Asandir glanced across the cleft in query.

Engrossed, the Master of Shadow still knelt with the lists that companioned Maenalle’s letter. The set of brass instruments pulled from Sethvir’s emptied satchel sliced out scintillant reflections as the sorcerer cut through his thought.

‘You’re fully aware of the implications, Teir’s’Ffalenn?’

At the unwelcome use of that title, Arithon started and looked up. ‘Forgive me, implications of what?’

‘That Halliron leaves you his lyranthe.’ Asandir never broke rhythm as he massaged the nerves in the bard’s deadened wrist; but his eyes, fixed on Arithon, were metallically bleak and bright.

‘Our Masterbard kindly offered as much.’ Arithon creased the parchment into folds between wildly trembling fingers. ‘I accepted as a formality, since I hoped Sethvir might send me the instrument I lost when the coronation went wrong at Etarra. She isn’t here with the charts and the cross staff.’

Asandir spoke fast to deflect the inevitable question.
‘No, your own instrument is not safe in storage at Althain.’ Braced to mete out a cruel test, he added, ‘She was smashed in pieces, at Lysaer’s hand, by instigation of Desh-thiere’s wraith.’

In one coiling move, Arithon shot to his feet.

‘Lysaer!’
The hatred behind his shocked outburst tore through and possessed him in an explosion all the more hideous for being mute. For a racking, volatile moment, exposed to a cruel glow of flamelight, the Shadow Master
became
the instrument of the Mistwraith’s geas: a living, breathing weapon charged and driven to achieve his half-brother’s death.

Still stressed to sickness from overplayed nerves, every snarling tic naked on his face, Arithon advanced three stalking steps. By the fire’s edge, he checked sharply. A quiver wrung through him. His very heart seemed to stop. The fists at his hips uncurled into shaking as he expelled his pent breath in a rasping succession of gasps.

In still, fraught silence, Asandir measured the extreme act of will, as the Shadow Master fought his way back to sanity and coherence.

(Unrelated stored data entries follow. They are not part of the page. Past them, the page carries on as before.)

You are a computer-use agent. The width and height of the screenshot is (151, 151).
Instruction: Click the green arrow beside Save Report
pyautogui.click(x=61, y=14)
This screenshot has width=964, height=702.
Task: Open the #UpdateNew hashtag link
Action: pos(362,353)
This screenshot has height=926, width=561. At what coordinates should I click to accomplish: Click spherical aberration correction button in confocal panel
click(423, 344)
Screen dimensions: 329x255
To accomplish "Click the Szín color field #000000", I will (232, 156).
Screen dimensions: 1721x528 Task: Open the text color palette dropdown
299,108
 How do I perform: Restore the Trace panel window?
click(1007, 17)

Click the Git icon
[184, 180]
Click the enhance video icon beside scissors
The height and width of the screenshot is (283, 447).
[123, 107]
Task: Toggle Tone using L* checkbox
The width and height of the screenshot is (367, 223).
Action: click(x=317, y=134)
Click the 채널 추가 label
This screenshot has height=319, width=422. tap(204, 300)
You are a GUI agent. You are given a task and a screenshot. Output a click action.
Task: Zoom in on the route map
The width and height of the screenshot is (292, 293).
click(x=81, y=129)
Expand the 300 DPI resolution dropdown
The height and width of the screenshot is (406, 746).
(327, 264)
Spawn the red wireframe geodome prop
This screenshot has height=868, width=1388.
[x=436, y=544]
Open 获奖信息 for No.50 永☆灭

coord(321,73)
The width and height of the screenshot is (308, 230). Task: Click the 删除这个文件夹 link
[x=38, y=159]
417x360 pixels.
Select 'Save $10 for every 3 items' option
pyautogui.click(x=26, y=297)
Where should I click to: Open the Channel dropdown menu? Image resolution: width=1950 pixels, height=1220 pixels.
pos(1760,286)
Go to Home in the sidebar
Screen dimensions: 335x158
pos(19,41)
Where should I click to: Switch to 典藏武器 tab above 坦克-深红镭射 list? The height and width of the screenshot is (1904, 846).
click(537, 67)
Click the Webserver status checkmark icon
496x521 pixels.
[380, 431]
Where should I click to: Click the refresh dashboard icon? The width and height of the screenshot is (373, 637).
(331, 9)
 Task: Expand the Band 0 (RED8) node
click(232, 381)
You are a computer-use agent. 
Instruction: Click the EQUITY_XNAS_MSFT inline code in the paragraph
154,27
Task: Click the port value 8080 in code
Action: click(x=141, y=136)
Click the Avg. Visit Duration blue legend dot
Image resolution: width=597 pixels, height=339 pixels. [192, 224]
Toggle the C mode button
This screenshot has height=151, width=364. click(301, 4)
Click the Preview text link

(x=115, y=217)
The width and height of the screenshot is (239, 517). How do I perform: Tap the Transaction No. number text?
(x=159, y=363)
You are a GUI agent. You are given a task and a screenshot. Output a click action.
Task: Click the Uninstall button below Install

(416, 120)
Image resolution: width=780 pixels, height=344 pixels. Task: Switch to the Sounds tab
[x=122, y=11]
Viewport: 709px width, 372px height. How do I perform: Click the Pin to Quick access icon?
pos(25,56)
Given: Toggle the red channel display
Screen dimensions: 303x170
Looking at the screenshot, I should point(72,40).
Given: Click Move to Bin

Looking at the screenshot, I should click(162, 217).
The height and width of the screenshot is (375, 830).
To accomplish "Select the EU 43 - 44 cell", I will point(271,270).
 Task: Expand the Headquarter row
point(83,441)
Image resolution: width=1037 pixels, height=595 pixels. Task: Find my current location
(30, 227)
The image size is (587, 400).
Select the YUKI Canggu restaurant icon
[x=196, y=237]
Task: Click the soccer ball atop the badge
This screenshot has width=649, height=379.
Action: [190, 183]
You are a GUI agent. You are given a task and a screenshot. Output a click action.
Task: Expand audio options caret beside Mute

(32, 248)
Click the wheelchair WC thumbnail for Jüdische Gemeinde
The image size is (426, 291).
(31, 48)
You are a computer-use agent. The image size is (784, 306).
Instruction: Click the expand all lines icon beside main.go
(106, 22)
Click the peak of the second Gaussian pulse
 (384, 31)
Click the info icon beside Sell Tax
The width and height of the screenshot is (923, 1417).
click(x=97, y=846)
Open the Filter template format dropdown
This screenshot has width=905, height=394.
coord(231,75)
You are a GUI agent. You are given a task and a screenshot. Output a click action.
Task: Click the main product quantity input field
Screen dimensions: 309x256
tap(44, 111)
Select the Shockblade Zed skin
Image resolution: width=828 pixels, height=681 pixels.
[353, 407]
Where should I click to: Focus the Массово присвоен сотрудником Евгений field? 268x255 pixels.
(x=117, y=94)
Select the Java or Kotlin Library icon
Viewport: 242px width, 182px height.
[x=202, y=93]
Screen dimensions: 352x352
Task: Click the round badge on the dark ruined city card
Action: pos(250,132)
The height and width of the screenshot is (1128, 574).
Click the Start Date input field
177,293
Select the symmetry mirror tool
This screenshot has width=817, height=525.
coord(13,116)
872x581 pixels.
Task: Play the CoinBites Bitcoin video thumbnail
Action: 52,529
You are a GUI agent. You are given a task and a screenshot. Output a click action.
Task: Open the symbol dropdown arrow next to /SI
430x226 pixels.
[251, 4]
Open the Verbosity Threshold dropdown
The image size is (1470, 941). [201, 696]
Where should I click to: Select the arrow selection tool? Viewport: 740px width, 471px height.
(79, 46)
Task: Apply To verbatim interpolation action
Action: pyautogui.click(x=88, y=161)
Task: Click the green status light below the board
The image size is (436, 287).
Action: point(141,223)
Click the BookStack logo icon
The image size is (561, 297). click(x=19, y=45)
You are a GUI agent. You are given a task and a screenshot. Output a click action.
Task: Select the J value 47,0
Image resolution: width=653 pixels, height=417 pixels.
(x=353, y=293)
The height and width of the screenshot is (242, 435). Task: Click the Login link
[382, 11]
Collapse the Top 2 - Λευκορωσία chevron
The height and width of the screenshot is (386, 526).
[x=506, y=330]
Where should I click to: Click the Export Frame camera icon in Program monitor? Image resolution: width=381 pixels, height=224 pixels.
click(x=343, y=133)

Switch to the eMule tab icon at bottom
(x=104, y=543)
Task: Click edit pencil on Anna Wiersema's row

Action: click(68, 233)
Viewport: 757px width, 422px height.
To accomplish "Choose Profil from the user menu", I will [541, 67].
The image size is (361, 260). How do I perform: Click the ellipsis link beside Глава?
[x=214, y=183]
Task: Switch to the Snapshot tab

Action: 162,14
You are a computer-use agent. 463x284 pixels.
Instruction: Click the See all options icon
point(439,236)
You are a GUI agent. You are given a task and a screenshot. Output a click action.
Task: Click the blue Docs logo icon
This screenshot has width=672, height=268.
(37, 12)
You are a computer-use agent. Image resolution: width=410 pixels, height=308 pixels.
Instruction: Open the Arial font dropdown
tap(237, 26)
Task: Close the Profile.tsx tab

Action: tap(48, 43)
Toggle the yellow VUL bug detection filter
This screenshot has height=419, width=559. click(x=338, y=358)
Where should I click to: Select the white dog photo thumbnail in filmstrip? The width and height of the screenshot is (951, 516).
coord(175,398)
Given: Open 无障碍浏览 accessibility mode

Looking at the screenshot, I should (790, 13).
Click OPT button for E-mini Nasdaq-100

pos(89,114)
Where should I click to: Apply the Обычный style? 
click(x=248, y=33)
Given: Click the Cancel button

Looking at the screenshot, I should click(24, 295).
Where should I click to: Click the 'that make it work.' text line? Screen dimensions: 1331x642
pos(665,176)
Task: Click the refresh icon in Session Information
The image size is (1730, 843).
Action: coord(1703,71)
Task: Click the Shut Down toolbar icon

Arithon turned his face aside, then, his first shaken words for Halliron. ‘Forgive me. I’d hoped you would change your bequest once you learned I held an instrument of similar quality. My word to you was made in that belief.’

Halliron dredged up his one-sided smile. ‘Be at peace. The lyranthe I carry by tradition accompanies Athera’s Masterbard. Don’t say you didn’t feel the change in Jaelot. True music has tuned you to empathy. The power now flows through your hands, and the title is unequivocally yours.’

Arithon’s shift into torment was sharp as a fast breaking stick. ‘Ah, Ath, what have you given me if not another weapon for this feud?’

Aware of his grief, wise enough to stop protest,
Halliron pushed half-erect and achieved the timbre and inflection he once commanded to arrest men’s minds in mid-sentence. ‘Yes. And you will make me no promises, not to use to the fullest what you’ve earned.’ Steadied by Asandir’s quiet grasp, unfazed by the threat of s’Ffalenn fury, the bard added, ‘You forget. I have lived to see the sun’s re-emergence, and your part in the Mistwraith’s defeat. If a masterbard’s music can one day spare your life, or that of your loyal defenders, you will use it so, and without any binding ties to conscience.’